WHAT YOU SHOULD DO: The answer is the full set of records, given again exactly and without images.

INFORMATION PROVIDED:

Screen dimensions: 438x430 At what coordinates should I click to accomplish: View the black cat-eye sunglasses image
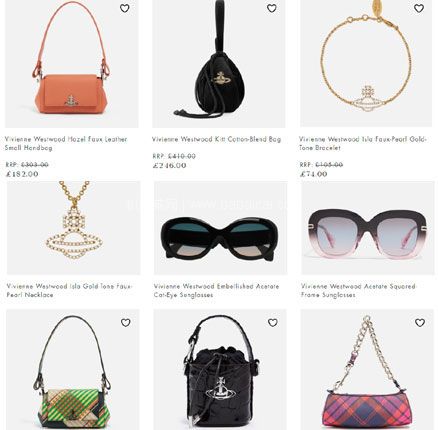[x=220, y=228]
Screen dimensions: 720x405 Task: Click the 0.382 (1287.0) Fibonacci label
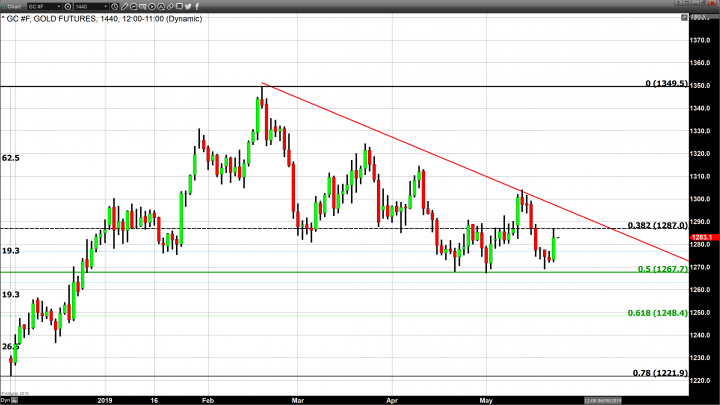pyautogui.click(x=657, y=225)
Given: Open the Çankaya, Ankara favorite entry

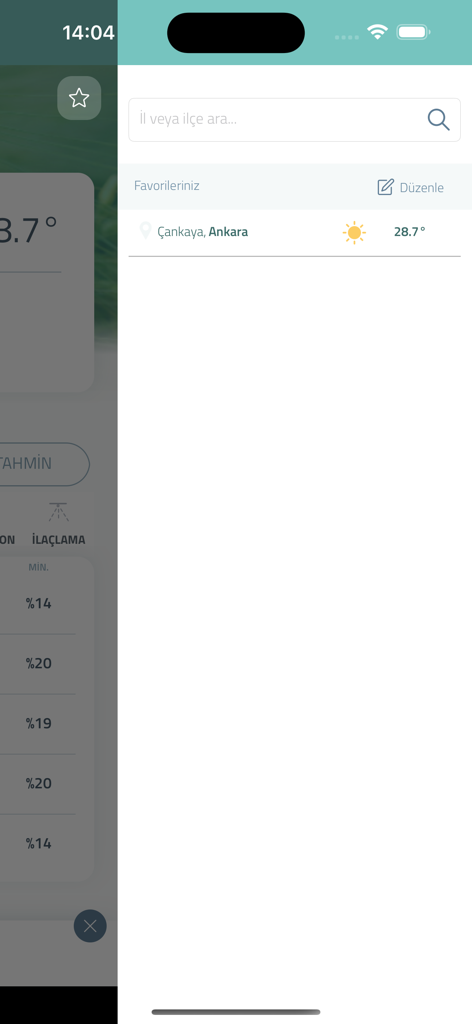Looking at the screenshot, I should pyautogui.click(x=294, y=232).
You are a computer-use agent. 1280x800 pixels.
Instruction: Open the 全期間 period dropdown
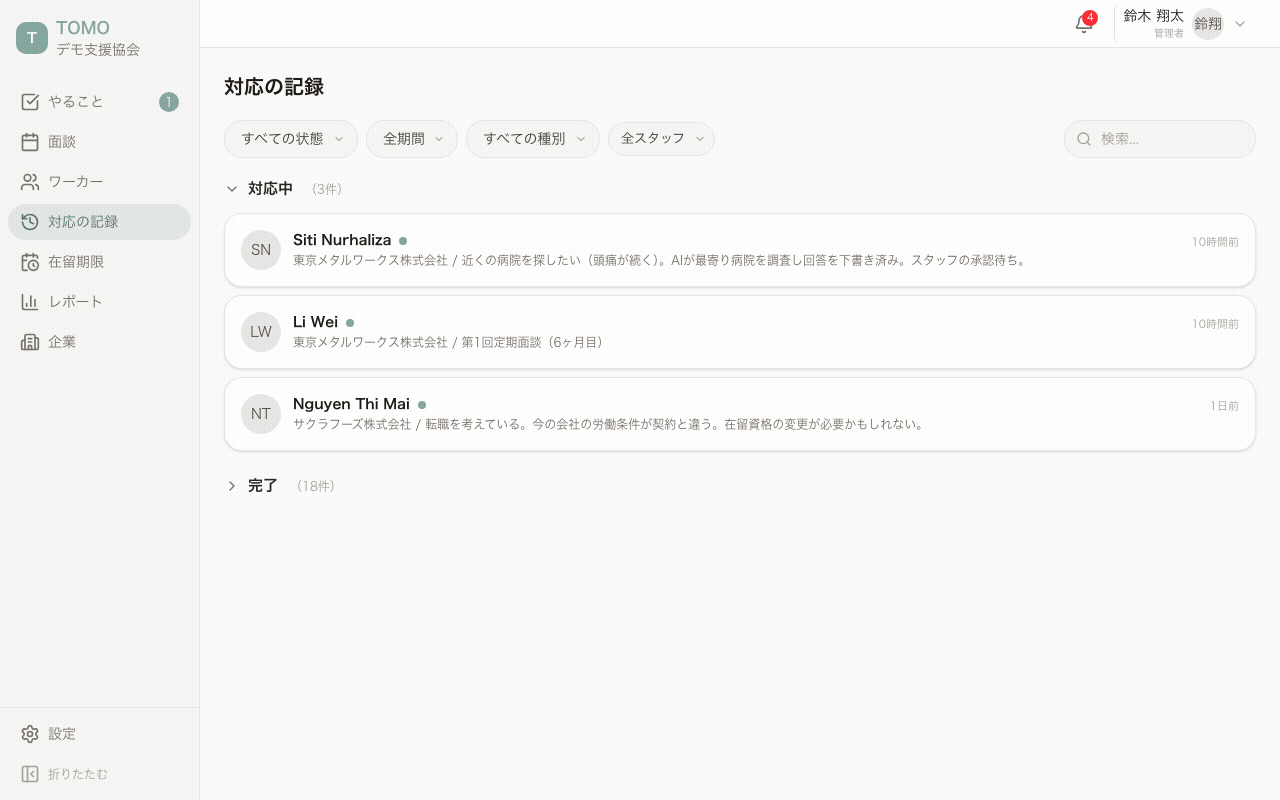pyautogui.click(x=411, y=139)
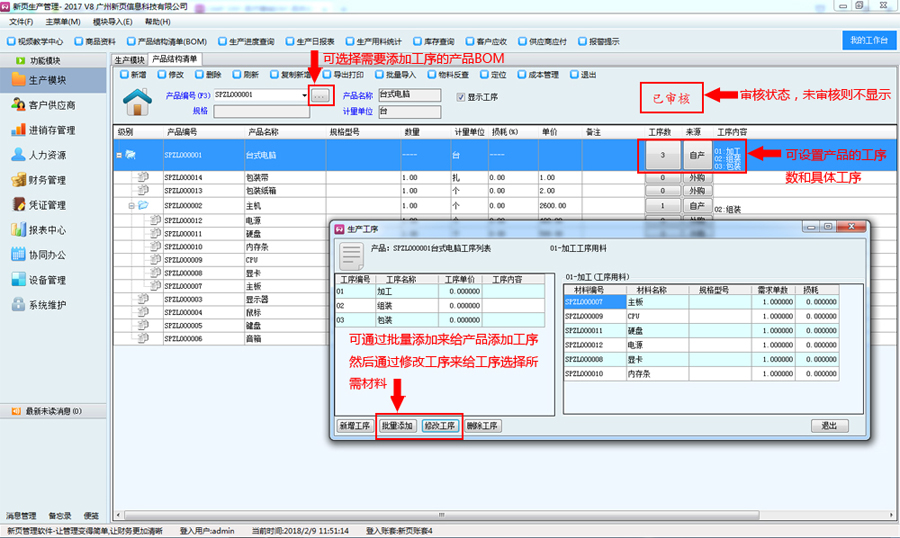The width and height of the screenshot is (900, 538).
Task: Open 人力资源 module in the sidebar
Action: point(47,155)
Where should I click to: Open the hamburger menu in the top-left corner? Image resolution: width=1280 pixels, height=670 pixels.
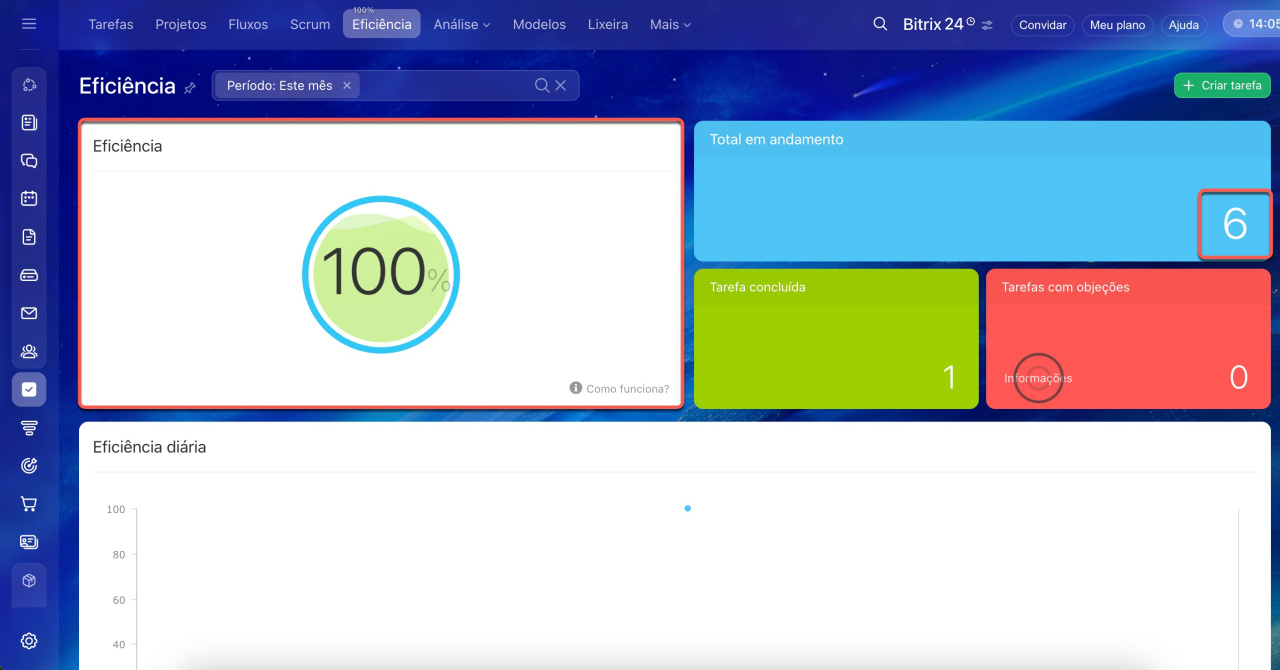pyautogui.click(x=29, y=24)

EXERCISE RESPONSE:
Screen dimensions: 438x430 At what coordinates should I click to accomplish: View the black cat-eye sunglasses image
[x=220, y=228]
Screen dimensions: 720x405 Task: Click the 0.382 (1287.0) Fibonacci label
pyautogui.click(x=657, y=225)
Given: Open the Çankaya, Ankara favorite entry

Looking at the screenshot, I should pyautogui.click(x=294, y=232).
You are a computer-use agent. 1280x800 pixels.
Instruction: Open the 全期間 period dropdown
pyautogui.click(x=411, y=139)
The width and height of the screenshot is (900, 538).
Task: Open 人力资源 module in the sidebar
Action: point(47,155)
Where should I click to: Open the hamburger menu in the top-left corner? Image resolution: width=1280 pixels, height=670 pixels.
pyautogui.click(x=29, y=24)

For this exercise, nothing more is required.